Se pose alors la question de la place de l'État dans les rapports entre sphères publique et privée. Au Québec comme en France, la nécessité cruciale de prendre en charge les souffrances sociales engendrées par un capitalisme agressif s'impose aux élites inquiètes face au risque politique que suscite la vindicte populaire. Aussi, dans des contextes très différents, l'État et la charité privée, principalement religieuse, cherchent-ils les voies d'un accord pour édifier un système de prise en charge des principaux risques sociaux. Même en France où la séparation des Églises et de l'État aurait pu laisser des marques, la «fin des concurrences philanthropiques» ouvre la voie à une large coopération entre l'État et les réformateurs sociaux, souvent issus de la charité privée. Cependant, la philosophie laïque invite à maintenir, au nom de la liberté de conscience du citoyen, une barrière entre le bien commun et la sphère privée. Dans un tel contexte, la protection de l'enfant se trouve en porte-à-faux entre impératif sociopolitique et respect de l'autorité paternelle. Au Québec, les Églises sont véritablement une condition d'accès à la modernité, collaborant largement (mais non sans heurts) avec l'État pour édifier un système de plus en plus cohérent de protection sociale.

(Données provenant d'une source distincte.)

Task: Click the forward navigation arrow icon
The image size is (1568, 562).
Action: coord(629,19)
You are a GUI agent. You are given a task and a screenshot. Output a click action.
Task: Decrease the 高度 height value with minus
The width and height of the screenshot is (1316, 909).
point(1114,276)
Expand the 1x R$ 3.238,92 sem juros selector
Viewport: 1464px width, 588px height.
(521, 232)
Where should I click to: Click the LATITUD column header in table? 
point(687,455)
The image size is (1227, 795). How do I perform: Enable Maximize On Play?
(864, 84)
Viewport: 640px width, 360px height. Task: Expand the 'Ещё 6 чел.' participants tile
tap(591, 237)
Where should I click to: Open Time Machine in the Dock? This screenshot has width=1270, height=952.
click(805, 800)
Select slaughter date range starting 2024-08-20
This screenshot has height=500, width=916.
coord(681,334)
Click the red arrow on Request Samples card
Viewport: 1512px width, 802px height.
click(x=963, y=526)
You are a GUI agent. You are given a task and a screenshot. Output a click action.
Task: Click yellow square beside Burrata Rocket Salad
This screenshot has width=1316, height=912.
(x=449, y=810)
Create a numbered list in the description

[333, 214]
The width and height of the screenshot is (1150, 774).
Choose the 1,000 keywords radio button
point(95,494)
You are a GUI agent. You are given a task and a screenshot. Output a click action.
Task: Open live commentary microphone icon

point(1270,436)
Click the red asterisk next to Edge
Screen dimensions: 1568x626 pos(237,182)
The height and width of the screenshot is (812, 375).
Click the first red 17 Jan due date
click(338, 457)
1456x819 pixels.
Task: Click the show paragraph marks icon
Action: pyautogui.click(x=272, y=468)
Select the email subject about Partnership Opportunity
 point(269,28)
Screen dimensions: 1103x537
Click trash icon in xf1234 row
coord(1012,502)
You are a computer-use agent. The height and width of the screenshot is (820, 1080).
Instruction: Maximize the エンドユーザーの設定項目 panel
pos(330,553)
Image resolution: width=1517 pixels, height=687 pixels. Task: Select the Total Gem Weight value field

La place de l'enfant dans la société est à l'image des reconfigurations profondes des structures et des liens sociaux qui affectent les nations industrielles. On assiste à un processus global de protection, lequel implique en contrepartie une discipline de plus en plus serrée à l'égard des jeunes. L'inutilité économique de l'enfance est proclamée, la législation du travail les protège de l'atelier, de l'usine, ou du labeur de la rue. À l'exploitation de la force de travail infantile se substitue la scolarisation massive, laquelle progresse jusqu'à impliquer l'immense majorité des jeunes de moins de 14 ans. Enfin, les politiques de protection de la petite enfance et de la maternité bénéficient de l'émergence des pratiques médico-sociales, qui voient, au travers de la mère et du nourrisson, les conditions de vie de l'ensemble de la fratrie et de la famille s'améliorer. Sur le plan symbolique, l'enfance est alors progressivement sacralisée, faisant l'objet d'un enjeu idéologique fort, notamment pendant la Première Guerre mondiale. S'éveille aussi, au sein des cultures politiques occidentales tentées par l'autoritarisme, une mystique de la jeunesse comme symbole de la puissance des nations, dont les aboutissements les plus extrêmes trouvent leur expression au sein des régimes totalitaires.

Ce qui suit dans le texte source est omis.